The task
Below are lines of data; count those that contain "green" and give the total alone.

Data under study
::::::::::

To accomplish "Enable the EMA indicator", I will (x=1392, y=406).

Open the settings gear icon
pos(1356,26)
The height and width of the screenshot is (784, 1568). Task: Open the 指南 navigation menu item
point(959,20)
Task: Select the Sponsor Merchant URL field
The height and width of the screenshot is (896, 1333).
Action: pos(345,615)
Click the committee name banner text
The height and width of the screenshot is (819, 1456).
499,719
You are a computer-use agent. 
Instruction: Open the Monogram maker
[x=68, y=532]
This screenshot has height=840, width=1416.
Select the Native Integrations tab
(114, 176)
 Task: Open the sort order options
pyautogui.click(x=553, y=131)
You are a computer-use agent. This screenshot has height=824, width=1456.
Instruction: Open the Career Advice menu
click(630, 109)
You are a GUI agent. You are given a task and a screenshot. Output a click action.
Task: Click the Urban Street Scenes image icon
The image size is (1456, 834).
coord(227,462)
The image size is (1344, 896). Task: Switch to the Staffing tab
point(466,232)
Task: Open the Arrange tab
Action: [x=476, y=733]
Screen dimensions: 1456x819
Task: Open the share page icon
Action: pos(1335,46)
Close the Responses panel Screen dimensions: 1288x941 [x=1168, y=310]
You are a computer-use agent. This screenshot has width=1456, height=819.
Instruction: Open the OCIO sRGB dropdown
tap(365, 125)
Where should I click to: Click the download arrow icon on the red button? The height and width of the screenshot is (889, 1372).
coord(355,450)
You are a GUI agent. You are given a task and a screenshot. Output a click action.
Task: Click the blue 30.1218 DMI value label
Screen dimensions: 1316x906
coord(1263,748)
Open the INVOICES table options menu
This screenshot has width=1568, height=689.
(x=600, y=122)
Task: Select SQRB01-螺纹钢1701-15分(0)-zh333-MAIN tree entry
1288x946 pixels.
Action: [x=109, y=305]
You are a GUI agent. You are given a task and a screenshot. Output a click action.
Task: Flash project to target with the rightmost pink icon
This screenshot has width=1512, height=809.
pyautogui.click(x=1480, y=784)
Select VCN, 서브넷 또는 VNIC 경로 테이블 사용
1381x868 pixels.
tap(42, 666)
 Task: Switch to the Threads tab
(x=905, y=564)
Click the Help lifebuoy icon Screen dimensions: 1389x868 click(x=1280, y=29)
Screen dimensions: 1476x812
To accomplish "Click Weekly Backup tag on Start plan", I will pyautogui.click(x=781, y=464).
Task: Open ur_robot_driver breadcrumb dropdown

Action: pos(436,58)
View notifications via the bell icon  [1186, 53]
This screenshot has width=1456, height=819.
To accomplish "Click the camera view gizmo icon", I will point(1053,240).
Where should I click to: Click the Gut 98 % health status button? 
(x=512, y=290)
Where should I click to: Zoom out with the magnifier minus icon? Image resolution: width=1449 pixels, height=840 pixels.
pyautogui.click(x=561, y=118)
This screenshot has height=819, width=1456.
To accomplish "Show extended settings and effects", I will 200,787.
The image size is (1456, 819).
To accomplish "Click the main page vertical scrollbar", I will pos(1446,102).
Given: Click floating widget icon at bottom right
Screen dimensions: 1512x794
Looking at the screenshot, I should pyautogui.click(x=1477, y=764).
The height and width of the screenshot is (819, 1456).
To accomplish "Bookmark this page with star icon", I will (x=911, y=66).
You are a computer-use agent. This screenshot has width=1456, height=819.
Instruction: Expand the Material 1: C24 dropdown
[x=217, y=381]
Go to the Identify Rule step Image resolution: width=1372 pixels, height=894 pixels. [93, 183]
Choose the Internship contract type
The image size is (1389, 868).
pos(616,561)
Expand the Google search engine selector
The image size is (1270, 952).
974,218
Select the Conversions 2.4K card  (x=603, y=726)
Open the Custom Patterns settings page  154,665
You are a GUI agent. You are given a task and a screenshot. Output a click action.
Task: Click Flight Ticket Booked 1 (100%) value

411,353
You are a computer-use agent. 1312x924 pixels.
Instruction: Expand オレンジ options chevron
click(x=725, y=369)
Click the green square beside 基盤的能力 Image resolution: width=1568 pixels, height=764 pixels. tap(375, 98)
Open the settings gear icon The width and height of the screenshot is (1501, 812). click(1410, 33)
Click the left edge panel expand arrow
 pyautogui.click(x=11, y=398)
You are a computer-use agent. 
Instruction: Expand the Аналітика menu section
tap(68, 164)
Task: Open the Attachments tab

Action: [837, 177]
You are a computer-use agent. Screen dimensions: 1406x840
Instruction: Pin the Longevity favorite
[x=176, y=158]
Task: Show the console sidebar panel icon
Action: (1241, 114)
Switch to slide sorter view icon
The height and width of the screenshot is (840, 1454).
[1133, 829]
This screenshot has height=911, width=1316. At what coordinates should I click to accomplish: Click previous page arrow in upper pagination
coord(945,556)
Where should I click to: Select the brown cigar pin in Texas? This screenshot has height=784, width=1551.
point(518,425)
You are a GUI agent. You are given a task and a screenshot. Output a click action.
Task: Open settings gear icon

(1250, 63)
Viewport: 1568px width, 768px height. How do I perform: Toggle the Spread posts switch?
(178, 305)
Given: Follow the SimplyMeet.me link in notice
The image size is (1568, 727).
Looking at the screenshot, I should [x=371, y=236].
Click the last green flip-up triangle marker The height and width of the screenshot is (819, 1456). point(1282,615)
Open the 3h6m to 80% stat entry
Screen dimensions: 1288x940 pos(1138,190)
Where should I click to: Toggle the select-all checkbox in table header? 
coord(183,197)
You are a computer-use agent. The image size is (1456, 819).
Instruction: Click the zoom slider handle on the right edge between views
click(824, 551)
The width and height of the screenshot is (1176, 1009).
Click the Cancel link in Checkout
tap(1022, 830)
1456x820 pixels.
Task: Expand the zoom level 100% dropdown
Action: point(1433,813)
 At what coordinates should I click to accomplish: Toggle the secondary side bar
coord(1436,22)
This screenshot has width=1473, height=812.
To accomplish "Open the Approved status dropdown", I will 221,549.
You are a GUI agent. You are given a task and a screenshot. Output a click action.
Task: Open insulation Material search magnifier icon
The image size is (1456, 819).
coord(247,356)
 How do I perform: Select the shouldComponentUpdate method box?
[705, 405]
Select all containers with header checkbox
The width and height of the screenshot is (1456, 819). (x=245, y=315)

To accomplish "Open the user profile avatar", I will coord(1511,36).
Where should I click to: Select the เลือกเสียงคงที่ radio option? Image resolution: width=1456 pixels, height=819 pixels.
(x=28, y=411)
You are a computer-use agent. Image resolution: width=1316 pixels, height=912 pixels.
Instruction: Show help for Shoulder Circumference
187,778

::::::::::

Written answer
2